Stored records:
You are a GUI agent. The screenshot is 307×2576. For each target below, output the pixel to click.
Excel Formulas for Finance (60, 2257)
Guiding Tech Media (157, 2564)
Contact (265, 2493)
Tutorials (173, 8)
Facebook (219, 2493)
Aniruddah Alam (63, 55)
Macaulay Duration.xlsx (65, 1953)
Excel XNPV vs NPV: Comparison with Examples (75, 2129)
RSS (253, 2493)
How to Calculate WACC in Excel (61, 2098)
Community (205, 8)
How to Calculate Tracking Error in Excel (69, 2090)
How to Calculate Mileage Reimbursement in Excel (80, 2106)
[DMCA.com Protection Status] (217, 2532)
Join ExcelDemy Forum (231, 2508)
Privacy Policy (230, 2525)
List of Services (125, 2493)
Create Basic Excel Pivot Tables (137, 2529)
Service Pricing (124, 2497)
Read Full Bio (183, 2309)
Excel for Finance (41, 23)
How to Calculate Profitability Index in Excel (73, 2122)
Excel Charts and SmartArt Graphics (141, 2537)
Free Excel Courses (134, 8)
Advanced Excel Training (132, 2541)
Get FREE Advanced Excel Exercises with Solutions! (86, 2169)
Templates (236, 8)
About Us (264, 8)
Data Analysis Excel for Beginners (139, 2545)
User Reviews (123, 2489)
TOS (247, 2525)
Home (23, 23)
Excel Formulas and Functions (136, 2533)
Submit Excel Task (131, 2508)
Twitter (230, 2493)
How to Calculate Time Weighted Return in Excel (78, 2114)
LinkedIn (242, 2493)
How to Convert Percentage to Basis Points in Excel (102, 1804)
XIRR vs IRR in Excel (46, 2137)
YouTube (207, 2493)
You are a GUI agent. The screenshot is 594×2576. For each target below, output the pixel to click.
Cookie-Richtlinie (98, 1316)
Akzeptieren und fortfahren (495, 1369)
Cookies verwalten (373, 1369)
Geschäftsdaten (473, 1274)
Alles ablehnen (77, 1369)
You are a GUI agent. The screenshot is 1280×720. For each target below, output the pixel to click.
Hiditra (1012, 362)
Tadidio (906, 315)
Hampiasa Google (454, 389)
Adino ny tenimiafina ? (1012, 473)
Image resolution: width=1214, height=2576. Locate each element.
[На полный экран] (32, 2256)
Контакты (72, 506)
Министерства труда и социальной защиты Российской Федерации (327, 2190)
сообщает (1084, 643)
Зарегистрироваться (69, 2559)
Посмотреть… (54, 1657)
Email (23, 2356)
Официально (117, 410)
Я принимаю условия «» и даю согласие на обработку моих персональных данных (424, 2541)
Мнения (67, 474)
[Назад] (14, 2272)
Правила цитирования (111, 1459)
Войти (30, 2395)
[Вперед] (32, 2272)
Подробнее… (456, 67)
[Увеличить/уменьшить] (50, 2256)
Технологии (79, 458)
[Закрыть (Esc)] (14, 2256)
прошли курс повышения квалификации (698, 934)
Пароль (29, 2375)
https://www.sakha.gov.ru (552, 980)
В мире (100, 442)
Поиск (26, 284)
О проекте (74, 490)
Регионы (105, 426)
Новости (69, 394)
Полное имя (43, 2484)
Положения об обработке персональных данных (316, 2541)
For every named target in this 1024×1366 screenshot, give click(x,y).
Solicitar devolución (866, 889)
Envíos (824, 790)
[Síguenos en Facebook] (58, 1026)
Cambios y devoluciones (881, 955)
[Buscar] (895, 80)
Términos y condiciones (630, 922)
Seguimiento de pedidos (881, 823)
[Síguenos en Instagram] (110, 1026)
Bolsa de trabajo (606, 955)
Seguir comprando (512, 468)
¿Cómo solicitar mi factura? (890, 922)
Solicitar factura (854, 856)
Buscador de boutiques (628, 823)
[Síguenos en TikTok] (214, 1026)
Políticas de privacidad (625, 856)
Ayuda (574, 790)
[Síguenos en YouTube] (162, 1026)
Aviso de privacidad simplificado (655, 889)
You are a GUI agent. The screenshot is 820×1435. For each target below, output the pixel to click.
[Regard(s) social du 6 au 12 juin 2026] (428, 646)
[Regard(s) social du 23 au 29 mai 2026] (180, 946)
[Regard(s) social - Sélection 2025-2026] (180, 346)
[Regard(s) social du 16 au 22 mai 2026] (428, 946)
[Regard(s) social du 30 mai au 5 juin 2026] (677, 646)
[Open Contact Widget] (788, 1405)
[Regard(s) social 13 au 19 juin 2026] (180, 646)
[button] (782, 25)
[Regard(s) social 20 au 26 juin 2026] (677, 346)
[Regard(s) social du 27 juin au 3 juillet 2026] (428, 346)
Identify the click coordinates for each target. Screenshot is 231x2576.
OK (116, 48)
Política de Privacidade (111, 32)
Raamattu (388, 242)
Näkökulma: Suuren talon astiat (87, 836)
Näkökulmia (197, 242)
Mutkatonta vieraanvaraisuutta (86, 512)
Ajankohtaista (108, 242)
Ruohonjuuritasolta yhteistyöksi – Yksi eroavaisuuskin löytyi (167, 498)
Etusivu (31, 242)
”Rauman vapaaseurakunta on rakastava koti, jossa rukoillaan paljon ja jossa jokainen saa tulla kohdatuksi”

> _Task goal_: List every line from the entries above in which "below" appears.

> _Exercise solution_:
You are a GUI agent. The screenshot is 307×2576. For each target below, output the pixel to click.
You are a GUI agent. The screenshot is 594×2576. For each target below, output the pixel to click.
You are a GUI agent. The screenshot is 1280×720. For each target below, output the pixel to click.
You are a GUI agent. The screenshot is 820×1435. For each target below, output the pixel to click.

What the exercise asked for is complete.